Subscriptions and recurring expenses

Detect recurring costs, track renewals, and avoid unnoticed spending.

Updated: 2026-02-18

Before you start

  • At least two months of uploaded and reviewed expense data

Open related features

Layered workflow

Layer 1: Detection

  • Run recurring detection after uploading at least two months of transactions so patterns can be identified reliably.
  • Detection groups transactions by normalized merchant name — review and correct inconsistent merchant names in Review before running detection.

Layer 2: Curation

  • Confirm interval, amount, and next renewal date for each detected subscription.
  • Remove false positives — groups that matched by name but are not actually recurring.

Layer 3: Spend control

  • Enable reminders for subscriptions with short cancellation windows.
  • Mark inactive immediately when a subscription is cancelled so totals stay accurate.

How subscription detection works

Subscriptions scans your uploaded expense transactions and groups entries with matching merchant names that appear in multiple months. Each group is presented as a potential subscription with the detected interval (monthly, quarterly, annual), average amount, and next estimated renewal date.

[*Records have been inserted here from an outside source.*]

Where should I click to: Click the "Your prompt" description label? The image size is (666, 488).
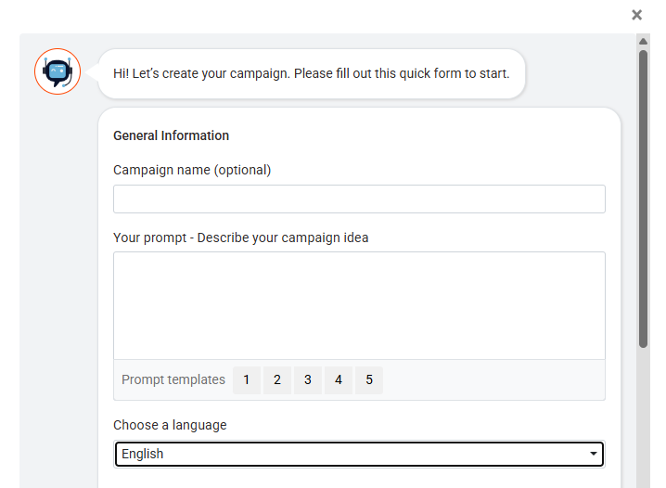pyautogui.click(x=241, y=238)
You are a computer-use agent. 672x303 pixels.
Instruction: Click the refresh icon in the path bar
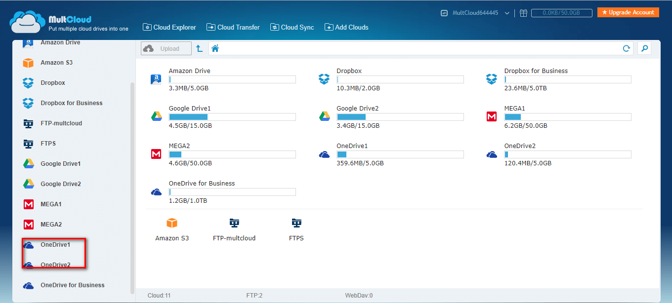click(626, 48)
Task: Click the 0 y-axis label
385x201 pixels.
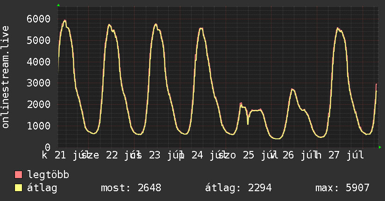Action: [48, 147]
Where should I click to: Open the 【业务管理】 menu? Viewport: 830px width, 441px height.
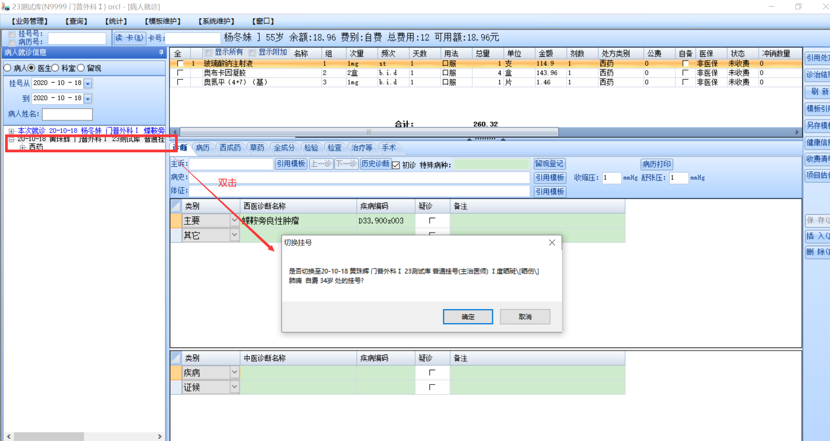(30, 21)
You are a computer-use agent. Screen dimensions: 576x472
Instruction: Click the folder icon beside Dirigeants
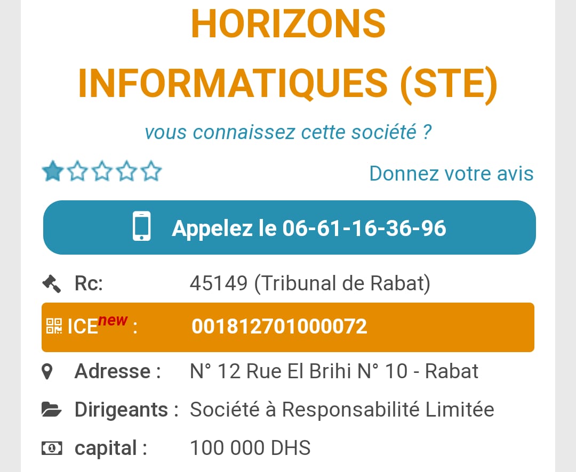tap(52, 410)
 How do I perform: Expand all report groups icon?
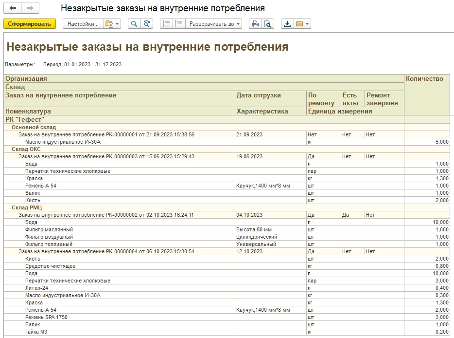coord(178,24)
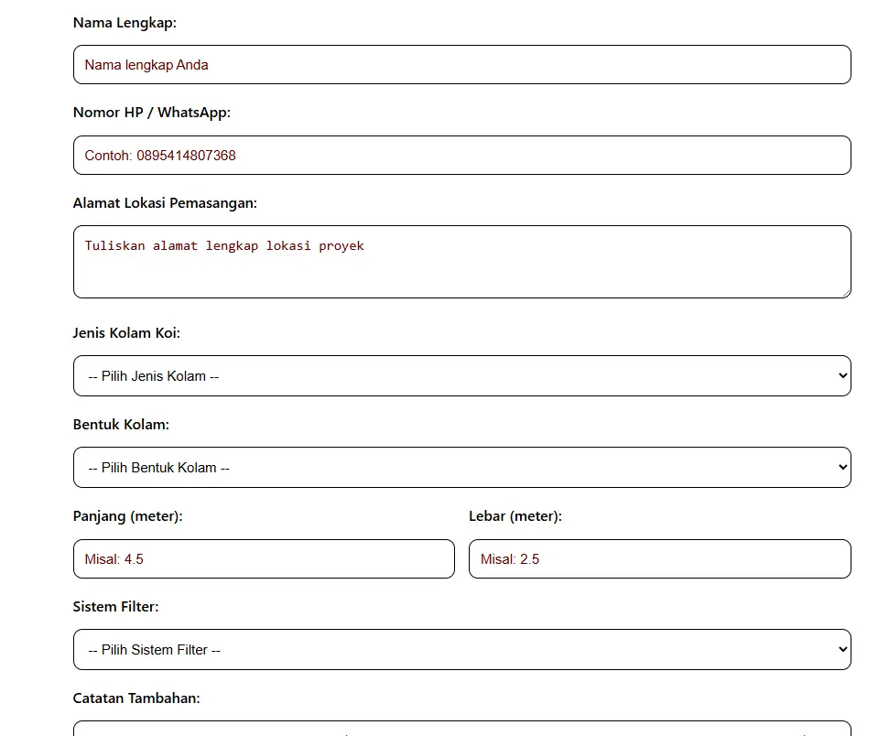Click the Nama Lengkap text field
Image resolution: width=889 pixels, height=736 pixels.
pos(461,65)
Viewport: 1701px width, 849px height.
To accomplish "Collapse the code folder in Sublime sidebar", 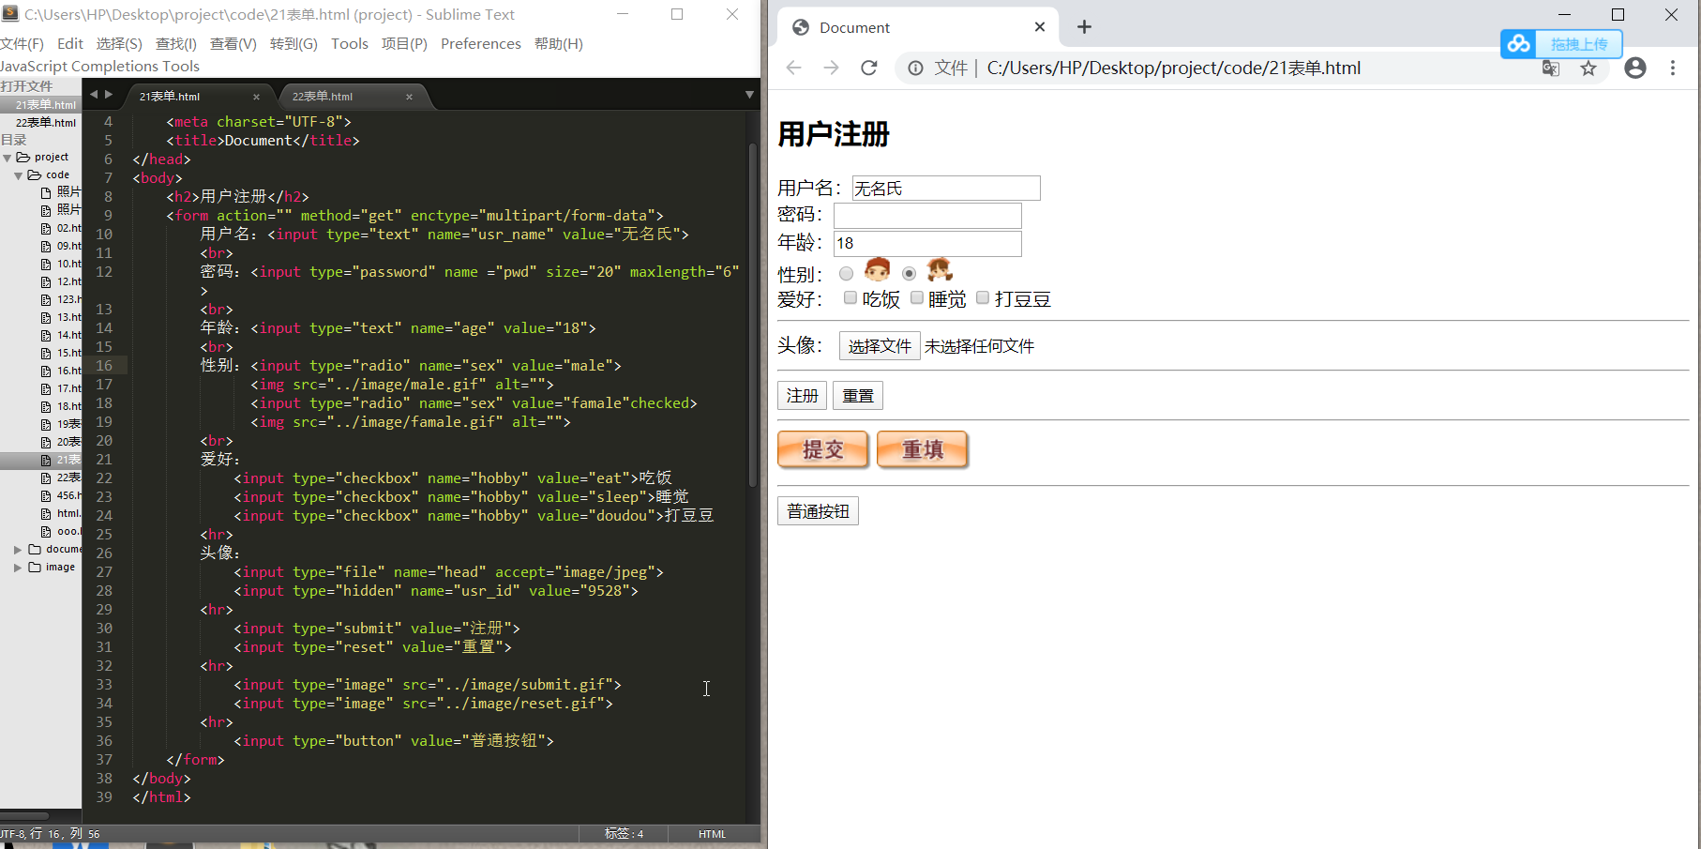I will (x=19, y=174).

Detection accuracy depends on consistent merchant names across transactions. If the same subscription service appears as different descriptions (for example, "Netflix" in one month and "NETFLIX.COM" in another), detection may not group them. Correct inconsistent descriptions in Review before running detection.

Managing detected subscriptions

After detection, review each proposed subscription and confirm or dismiss it. For confirmed subscriptions, you can set the renewal date, adjust the detected amount, and enable renewal reminders.

Reminders notify you before the next expected charge. This is particularly useful for annual subscriptions where the renewal can be easily missed, and for any subscription with a limited cancellation window.

Tracking subscription status

Each subscription entry has a status: active, inactive, or cancelled. Update status promptly when you cancel a service. Leaving cancelled subscriptions as "active" will generate false renewal alerts and overstate your recurring cost totals.

Where mistakes happen

The most common problems with subscription tracking are: grouped merchants that are not actually the same service (for example, two different companies with similar names); stale renewal dates that generate alerts at the wrong time; and subscriptions left as active after cancellation.

Review the subscription list monthly and update any entries where contract terms, pricing, or status have changed.